Influence of CD244/2B4 expression on IFN-γ production.
(A and B) Representative flow cytometric plots showing gating strategy of CD244/2B4-dull (AW) –middle (AU) and -bright (AV) CD4+ T cells, and Intracellular IFN-γ production in CD244/2B4-dull (AZ), -middle (AY) and -bright (AX) CD4+ T cells. (C) CD244/2B4-bright CD4+ T cells contained significantly lower ratio of IFN-γ-producing CD4+ cells, compared with CD244/2B4-dull CD4+ T cells. (D) CD244/2B4-bright CD4+ T cells had greatly reduced expression of IFN-γ, compared with CD244/2B4-dull and –middle CD4+ T cells. (E and F) T-SPOT.TB-negative TB patients had higher frequencies of CD244/2B4-expressing cells than T-SPOT.TB-positive TB patients. ELI+: ELISPOT-positive TB patients; ELI-: ELISPOT-negative TB patients. Mann-Whitney test was used for statistical analysis between groups. *: p<0.05; ***: p<0.001.
Figure 4.
Activation of CD244/2B4 signaling resulted in significantly decreased IFN-γ production.
(A) Representative flow cytometric plots showing IFN-γ production in CD3+CD4+ T cells incubated with isotype control antibody (ISO) or with anti-CD244/2B4 antibody clone C1.7 (CK). (B to D) Activation of CD244/2B4 signaling by cross-linking led to significantly lower frequencies of IFN-γ-producing CD4+ T cells (B), decreased expression of IFN-γ as determined by flow cytometry (C), and reduced numbers of spot forming units in ELISPOT assay (D). Paired t-test was used for statistical analysis. *: p<0.05; **: p<0.01.
Figure 5.
Rescue of IFN-γ production following CD244/2B4 receptor blocking.

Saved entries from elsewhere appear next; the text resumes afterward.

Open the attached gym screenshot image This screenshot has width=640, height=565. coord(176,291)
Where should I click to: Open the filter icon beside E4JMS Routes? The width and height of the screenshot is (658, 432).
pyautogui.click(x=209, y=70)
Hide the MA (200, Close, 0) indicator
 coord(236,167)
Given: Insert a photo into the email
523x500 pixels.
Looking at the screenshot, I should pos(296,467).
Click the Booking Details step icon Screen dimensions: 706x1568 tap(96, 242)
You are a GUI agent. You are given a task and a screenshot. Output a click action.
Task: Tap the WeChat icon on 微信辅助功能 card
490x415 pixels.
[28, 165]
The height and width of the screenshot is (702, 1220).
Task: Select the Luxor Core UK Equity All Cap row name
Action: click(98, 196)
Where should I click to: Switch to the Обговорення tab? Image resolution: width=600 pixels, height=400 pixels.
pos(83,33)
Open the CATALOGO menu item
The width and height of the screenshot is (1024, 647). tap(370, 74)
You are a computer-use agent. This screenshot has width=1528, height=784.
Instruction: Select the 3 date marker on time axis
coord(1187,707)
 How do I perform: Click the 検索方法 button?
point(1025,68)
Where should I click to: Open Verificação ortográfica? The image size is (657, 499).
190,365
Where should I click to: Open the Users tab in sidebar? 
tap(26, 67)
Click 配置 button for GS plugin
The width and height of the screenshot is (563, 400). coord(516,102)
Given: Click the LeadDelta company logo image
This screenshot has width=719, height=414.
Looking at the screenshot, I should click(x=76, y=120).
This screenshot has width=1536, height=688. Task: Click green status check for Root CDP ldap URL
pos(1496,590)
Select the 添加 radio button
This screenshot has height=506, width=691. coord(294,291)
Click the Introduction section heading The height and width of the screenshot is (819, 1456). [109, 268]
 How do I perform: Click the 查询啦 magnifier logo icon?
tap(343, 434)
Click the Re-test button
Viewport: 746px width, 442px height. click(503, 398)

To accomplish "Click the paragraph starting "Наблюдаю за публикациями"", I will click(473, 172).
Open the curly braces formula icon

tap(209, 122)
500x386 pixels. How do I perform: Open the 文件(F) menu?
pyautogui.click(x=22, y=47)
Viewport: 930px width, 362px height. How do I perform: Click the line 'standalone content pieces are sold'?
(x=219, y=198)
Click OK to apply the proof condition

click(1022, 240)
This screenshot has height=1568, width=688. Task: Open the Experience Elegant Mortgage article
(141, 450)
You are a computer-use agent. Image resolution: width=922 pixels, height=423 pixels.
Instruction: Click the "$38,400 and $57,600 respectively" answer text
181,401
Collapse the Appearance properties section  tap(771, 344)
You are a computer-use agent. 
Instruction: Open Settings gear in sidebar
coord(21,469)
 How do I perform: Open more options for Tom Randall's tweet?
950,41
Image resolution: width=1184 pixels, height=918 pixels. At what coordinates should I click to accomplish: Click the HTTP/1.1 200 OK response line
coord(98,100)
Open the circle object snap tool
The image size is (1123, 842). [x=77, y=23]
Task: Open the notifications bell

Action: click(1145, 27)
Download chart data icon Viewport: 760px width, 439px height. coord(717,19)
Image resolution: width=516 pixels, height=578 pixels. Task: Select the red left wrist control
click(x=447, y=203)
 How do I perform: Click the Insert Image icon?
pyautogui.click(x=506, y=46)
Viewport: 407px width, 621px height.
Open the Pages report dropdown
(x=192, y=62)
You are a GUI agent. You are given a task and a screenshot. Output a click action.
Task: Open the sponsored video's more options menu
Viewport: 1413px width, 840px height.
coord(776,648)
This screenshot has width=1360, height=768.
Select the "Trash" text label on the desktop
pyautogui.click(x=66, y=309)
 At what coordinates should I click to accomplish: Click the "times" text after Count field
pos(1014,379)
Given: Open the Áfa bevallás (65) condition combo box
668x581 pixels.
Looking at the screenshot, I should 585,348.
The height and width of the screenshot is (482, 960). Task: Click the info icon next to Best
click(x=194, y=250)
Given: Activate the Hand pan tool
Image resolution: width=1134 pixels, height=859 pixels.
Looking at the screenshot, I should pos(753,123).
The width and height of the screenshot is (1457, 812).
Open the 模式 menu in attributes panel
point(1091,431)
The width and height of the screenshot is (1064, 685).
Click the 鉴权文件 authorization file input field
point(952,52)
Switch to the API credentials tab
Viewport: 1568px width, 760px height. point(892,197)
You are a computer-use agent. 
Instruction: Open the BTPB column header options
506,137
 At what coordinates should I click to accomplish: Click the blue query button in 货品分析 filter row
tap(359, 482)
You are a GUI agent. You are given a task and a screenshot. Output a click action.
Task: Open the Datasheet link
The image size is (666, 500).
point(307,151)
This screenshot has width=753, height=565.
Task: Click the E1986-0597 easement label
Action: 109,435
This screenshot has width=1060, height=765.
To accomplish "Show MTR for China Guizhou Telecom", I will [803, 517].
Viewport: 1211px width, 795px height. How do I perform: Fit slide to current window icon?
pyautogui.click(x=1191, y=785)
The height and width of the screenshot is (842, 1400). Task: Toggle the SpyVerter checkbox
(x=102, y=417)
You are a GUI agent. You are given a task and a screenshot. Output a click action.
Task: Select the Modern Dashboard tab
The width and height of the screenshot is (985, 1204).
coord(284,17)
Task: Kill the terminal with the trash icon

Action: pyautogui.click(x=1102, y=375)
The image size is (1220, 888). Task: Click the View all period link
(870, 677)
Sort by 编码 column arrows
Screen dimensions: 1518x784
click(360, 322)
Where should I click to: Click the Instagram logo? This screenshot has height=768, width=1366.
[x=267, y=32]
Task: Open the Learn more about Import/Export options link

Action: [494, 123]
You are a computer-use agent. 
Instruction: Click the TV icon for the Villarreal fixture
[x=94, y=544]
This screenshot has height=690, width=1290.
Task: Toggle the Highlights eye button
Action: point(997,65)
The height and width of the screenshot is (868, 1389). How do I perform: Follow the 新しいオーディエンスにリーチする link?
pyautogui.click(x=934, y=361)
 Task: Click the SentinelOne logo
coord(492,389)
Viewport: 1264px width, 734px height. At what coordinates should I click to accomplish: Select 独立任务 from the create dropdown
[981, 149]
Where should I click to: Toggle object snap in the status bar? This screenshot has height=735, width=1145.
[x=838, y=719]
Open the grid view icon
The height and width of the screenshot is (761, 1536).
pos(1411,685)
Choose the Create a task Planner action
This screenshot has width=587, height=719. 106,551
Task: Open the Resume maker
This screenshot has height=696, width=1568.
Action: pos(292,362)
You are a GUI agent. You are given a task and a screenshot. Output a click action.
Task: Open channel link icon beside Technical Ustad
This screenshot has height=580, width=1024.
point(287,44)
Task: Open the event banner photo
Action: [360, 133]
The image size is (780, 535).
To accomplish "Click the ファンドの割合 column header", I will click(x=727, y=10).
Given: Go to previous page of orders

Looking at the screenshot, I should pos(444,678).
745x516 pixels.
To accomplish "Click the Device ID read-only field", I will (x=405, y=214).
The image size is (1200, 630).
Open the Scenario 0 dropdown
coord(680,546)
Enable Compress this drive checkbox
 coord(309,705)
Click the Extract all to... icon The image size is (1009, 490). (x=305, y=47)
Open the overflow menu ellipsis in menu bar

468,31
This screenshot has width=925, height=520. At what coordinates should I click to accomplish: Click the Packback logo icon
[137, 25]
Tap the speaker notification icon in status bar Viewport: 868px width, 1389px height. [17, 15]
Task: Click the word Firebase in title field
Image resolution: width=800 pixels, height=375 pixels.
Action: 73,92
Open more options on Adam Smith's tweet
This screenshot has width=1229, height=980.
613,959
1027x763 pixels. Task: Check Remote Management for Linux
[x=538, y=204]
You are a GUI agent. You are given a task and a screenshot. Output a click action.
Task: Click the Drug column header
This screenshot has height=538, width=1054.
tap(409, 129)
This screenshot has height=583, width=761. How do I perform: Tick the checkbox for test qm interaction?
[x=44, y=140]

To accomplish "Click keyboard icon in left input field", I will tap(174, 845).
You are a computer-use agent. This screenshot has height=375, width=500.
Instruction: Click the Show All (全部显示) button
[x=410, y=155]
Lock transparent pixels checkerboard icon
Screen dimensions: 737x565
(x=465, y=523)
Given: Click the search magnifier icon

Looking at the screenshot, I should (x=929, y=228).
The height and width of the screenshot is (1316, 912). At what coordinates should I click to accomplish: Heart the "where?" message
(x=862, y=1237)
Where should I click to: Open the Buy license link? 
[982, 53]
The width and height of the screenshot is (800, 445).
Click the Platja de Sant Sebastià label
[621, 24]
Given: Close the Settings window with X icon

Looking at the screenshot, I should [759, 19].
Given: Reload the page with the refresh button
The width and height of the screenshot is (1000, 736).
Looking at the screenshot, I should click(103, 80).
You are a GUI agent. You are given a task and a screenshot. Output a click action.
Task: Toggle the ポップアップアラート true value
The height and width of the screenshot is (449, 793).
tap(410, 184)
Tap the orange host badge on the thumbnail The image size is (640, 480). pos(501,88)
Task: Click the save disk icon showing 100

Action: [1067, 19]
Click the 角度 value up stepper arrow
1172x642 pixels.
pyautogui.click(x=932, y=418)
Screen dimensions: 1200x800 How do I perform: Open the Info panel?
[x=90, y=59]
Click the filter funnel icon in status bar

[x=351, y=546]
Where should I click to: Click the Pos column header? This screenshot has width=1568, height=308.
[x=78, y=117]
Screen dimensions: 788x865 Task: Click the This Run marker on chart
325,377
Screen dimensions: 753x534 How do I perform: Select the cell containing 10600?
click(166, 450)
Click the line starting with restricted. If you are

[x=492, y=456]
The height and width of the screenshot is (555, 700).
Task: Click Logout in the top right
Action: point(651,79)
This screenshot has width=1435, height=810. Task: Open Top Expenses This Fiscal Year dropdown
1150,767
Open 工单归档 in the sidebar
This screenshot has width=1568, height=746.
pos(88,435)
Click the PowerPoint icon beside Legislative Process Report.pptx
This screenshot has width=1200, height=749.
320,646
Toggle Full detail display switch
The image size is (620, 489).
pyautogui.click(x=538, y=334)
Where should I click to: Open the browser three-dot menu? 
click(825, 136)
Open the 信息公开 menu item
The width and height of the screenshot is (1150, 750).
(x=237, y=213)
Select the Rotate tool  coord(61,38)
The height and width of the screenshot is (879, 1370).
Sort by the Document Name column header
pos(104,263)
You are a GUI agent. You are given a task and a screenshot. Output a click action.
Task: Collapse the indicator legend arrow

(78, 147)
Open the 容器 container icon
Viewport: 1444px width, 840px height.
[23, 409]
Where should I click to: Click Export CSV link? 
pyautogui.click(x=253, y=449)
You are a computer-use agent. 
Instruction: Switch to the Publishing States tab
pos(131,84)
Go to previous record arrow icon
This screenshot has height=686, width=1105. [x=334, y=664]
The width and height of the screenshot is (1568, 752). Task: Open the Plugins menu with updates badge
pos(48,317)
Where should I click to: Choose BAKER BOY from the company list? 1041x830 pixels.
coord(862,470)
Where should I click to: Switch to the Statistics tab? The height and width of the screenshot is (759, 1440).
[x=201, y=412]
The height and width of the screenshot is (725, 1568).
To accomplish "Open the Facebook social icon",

(A) Representative flow cytometric plots showing IFN-γ production in stimulated CD3+CD4+ T cells when incubated with isotype control antibody (ISO) or blocking anti-CD244/2B4 antibody clone eBioPP35 (BL). (B to D) Blocking of CD244/2B4 signaling resulted in significantly higher frequencies of IFN-γ-producing CD4+ T cells (B), increased level of IFN-γ production in CD3+CD4+ T cells as determined by flow cytometry (C), and elevated numbers of spot forming units in ELISPOT assay (D), as compared with those incubated with isotype control antibody. Paired t-test was used for statistical analysis. **: p<0.01.